B>Keeping decoys attractive to ducks...nontoxic shot for a Model 1100.

Field & Stream Online Editors

Q: I can't find any quality decoy paint that doesn't cost as much as it would to get new decoys. G&H; and Herter's is expensive, and the Parker's paint I used didn't last one day in the field, after a coat of primer and three coats of paint. I haven't been able to find any spray paint locally that matches the colors of my mallard and goose decoys. --M.

A: You might be expecting too much. You also might be priming too much. Primers are typically fairly delicate, and you might be better off roughing up your decoys lightly with 220-grit sandpaper before painting.

The guy who started me duck hunting had another solution. He was pretty broke back then (well, we both were). He didn't paint his decoys until partway through the season, when the birds started losing their eclipse plumage. He figured the dinged paint job from last season matched dull eclipse plumage pretty well, and repainted only when the mallard drakes started sporting green heads toward late autumn.

Q: I have a Remington 1100 and want to hunt where steel shot is required. Is it possible to shoot it through my 1100? Is it only a matter of obtaining choke tubes specifically made for steel, or do I need a new barrel? Is it possible for me to get a barrel capable of shooting both 2-3/4-inch and 3-inch shells, or is that only for 1100 Magnum models? --M.C.

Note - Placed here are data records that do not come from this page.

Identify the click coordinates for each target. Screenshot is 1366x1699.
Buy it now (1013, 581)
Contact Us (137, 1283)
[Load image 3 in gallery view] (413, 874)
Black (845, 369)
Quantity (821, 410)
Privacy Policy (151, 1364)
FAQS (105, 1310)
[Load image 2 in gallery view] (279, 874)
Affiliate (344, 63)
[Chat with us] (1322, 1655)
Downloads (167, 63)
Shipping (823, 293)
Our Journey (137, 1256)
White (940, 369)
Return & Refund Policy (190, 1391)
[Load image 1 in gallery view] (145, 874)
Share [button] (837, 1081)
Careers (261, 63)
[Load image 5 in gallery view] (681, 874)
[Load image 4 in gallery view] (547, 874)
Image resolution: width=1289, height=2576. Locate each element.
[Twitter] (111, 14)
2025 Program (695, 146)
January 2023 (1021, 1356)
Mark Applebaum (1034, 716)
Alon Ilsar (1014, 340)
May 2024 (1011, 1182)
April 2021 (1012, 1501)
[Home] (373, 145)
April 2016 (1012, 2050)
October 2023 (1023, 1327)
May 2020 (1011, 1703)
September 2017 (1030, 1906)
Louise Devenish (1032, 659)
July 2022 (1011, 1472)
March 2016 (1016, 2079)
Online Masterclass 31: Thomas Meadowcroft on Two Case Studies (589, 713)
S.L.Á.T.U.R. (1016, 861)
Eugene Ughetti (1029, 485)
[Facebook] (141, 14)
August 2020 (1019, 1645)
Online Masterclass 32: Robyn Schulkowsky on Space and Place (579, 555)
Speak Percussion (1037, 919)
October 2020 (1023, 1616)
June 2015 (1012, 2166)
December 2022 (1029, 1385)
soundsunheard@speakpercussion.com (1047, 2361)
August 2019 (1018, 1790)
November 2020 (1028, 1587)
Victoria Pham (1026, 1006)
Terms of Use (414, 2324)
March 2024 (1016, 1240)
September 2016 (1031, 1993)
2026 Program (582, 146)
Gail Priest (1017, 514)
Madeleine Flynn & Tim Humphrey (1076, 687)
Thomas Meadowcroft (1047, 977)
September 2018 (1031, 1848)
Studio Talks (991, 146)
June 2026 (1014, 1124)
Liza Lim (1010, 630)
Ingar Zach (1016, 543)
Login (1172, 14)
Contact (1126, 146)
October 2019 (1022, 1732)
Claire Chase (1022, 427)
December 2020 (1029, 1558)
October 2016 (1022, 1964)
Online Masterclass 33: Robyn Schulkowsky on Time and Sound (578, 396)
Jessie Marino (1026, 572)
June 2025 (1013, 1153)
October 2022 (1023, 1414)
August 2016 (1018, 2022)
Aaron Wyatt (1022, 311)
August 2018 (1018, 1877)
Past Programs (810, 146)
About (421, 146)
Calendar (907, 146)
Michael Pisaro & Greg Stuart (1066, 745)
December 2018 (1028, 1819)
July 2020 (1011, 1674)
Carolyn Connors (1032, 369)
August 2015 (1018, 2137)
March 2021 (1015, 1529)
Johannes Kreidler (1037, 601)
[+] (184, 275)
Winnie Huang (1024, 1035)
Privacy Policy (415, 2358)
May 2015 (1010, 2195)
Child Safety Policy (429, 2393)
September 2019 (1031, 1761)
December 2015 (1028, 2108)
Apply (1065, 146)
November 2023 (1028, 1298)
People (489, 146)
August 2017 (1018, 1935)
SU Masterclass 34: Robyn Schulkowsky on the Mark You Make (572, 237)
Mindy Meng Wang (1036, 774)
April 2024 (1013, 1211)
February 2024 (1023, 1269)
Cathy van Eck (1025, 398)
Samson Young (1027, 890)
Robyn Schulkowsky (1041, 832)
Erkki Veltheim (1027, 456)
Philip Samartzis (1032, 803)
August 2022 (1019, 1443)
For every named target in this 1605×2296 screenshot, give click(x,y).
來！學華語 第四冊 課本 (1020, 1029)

A: Your 1100 can handle steel, and it will through normal choke tubes. I would advise using Improved Cylinder. Special steel choke tubes tend to last longer, however. Unless your gun is the 3-inch magnum model, you'll have to stick to 2-3/4-inch shells, regardless of the barrel.

You might also consider using other nontoxic shotshells. I've found 2-3/4-inch steel loads to be much less effective than 3-inch loads--and neither is as effective as 2-3/4-inch shells using Bismuth, Tungsten-Iron, or Hevi-Shot. They cost more, but you'll use less ammo to down birds. The least expensive duck load is Bismuth's nonbuffered load with No. 5 shot, but when I'm after geese I prefer Federal's Tungsten-Iron or Remington's Hevi-Shot in No. 4.